Linux EXT4 FS development
 help / color / mirror / Atom feed
From: Matthew Wilcox <willy@infradead.org>
To: Jia Zhu <zhujia.zj@bytedance.com>
Cc: Theodore Ts'o <tytso@mit.edu>,
	Andreas Dilger <adilger.kernel@dilger.ca>,
	Alexander Viro <viro@zeniv.linux.org.uk>,
	Christian Brauner <brauner@kernel.org>, Jan Kara <jack@suse.cz>,
	Baokun Li <libaokun@linux.alibaba.com>,
	Ojaswin Mujoo <ojaswin@linux.ibm.com>,
	Ritesh Harjani <ritesh.list@gmail.com>,
	Zhang Yi <yi.zhang@huawei.com>,
	linux-ext4@vger.kernel.org, linux-fsdevel@vger.kernel.org,
	linux-kernel@vger.kernel.org
Subject: Re: [PATCH] ext4: avoid full buffer walks for large folio partial writes
Date: Wed, 3 Jun 2026 19:11:48 +0100	[thread overview]
Message-ID: <aiBuZE5NWMfOGAA6@casper.infradead.org> (raw)
In-Reply-To: <20260603134800.25155-1-zhujia.zj@bytedance.com>

On Wed, Jun 03, 2026 at 09:48:00PM +0800, Jia Zhu wrote:
> Ext4 buffered writes into large folios still walk every buffer_head in the
> folio in ext4_block_write_begin() and again in block_commit_write().

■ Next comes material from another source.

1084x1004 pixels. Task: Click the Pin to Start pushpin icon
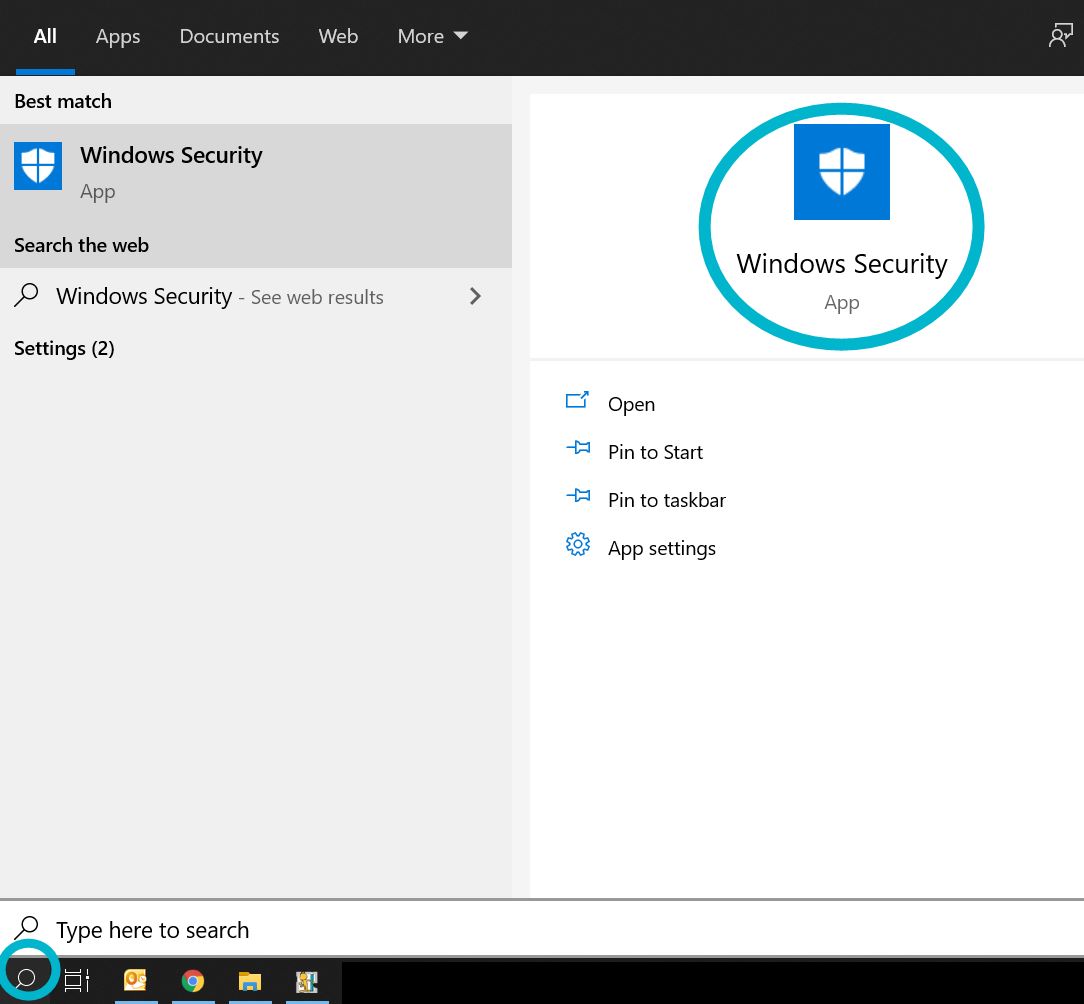pos(578,447)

Before
> regular files used large folios this was cheap, but a large folio can
> contain hundreds of buffer_heads. Small overwrites of an existing large
> folio therefore pay work proportional to the folio size instead of the
> write size.

Is this a common case for you, or is this something you noticed by
inspection?

> Start the ext4 write_begin walk at the first buffer that overlaps the
> write. For already-uptodate large folio overwrites, add a partial commit
> path which marks only the written buffers uptodate and dirty. Leave
> non-uptodate folios on the old full-buffer commit path so BH_New cleanup
> and folio-uptodate discovery are preserved.

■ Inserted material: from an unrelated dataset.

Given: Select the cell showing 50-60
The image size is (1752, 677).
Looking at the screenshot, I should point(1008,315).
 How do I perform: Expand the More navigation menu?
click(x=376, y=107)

Wouldn't you get just as much benefit from this?

+++ b/fs/buffer.c
@@ -2096,6 +2096,7 @@ void block_commit_write(struct folio *folio, size_t from,
size_t to)
 {
        size_t block_start, block_end;
        bool partial = false;
+       bool uptodate = folio_test_uptodate(folio);
        unsigned blocksize;
        struct buffer_head *bh, *head;

@@ -2118,6 +2119,8 @@ void block_commit_write(struct folio *folio, size_t from, size_t to)
                        clear_buffer_new(bh);

                block_start = block_end;
+               if (uptodate && block_start >= to)
+                       break;
                bh = bh->b_this_page;
        } while (bh != head);

> @@ -1191,17 +1191,18 @@ int ext4_block_write_begin(handle_t *handle, struct folio *folio,
>  	head = folio_buffers(folio);
>  	if (!head)
>  		head = create_empty_buffers(folio, blocksize, 0);
> -	block = EXT4_PG_TO_LBLK(inode, folio->index);
> +	if (from == to)
> +		return 0;
> +	block_start = round_down(from, blocksize);
> +	block = EXT4_PG_TO_LBLK(inode, folio->index) +
> +		(block_start >> inode->i_blkbits);
> +	bh = head;
> +	for (i = 0; i < block_start; i += blocksize)
> +		bh = bh->b_this_page;
>  
> -	for (bh = head, block_start = 0; bh != head || !block_start;
> -	    block++, block_start = block_end, bh = bh->b_this_page) {
> +	for (; block_start < to;
> +	     block++, block_start = block_end, bh = bh->b_this_page) {
>  		block_end = block_start + blocksize;
> -		if (block_end <= from || block_start >= to) {
> -			if (folio_test_uptodate(folio)) {
> -				set_buffer_uptodate(bh);
> -			}
> -			continue;
> -		}
>  		if (WARN_ON_ONCE(buffer_new(bh)))
>  			clear_buffer_new(bh);
>  		if (!buffer_mapped(bh)) {
> 

I'm unconvinced that this is safe ... but all of this is a distraction
form what we should really be doing which is converting ext4 to use
iomap instead of buffer heads.

      reply	other threads:[~2026-06-03 18:12 UTC|newest]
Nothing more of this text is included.